Aim of the exercise ->
Look through the material below. Copy each line that contains the string "agent".
====
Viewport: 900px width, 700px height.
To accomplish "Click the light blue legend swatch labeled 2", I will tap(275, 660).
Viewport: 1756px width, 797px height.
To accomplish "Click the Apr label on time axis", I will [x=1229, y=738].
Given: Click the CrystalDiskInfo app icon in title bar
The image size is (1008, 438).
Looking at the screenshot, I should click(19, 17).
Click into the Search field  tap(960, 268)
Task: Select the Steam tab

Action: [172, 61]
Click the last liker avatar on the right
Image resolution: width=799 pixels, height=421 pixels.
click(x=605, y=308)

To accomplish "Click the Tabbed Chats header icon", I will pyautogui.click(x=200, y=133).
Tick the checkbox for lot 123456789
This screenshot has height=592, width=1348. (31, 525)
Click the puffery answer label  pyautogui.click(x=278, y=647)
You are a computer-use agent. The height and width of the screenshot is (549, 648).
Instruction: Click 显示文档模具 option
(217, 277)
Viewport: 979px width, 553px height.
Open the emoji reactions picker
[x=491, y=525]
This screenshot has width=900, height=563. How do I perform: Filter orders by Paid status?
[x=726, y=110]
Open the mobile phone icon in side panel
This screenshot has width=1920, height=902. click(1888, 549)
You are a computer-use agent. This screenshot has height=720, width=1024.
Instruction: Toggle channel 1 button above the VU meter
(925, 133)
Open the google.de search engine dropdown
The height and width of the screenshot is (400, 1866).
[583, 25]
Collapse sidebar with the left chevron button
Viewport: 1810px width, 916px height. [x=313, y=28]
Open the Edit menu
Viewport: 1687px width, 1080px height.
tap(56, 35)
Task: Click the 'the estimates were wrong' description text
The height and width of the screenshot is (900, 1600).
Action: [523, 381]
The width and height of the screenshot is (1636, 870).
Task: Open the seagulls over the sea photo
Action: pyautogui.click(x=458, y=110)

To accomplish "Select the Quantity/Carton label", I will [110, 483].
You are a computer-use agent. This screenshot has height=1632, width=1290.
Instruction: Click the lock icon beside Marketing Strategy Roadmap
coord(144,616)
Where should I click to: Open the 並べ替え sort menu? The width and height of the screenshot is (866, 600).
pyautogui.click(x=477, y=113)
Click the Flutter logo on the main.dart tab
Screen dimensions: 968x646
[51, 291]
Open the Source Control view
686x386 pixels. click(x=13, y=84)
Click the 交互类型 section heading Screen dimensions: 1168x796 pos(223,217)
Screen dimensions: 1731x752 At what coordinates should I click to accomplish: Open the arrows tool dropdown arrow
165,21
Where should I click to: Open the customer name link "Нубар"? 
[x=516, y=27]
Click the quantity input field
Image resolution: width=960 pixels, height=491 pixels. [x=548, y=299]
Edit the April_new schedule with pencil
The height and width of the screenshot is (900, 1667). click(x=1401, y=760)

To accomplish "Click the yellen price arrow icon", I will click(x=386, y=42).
====
Your solution ->
You are a computer-use agent. The height and width of the screenshot is (549, 648).
You are a computer-use agent. This screenshot has height=720, width=1024.
You are a computer-use agent. This screenshot has height=1632, width=1290.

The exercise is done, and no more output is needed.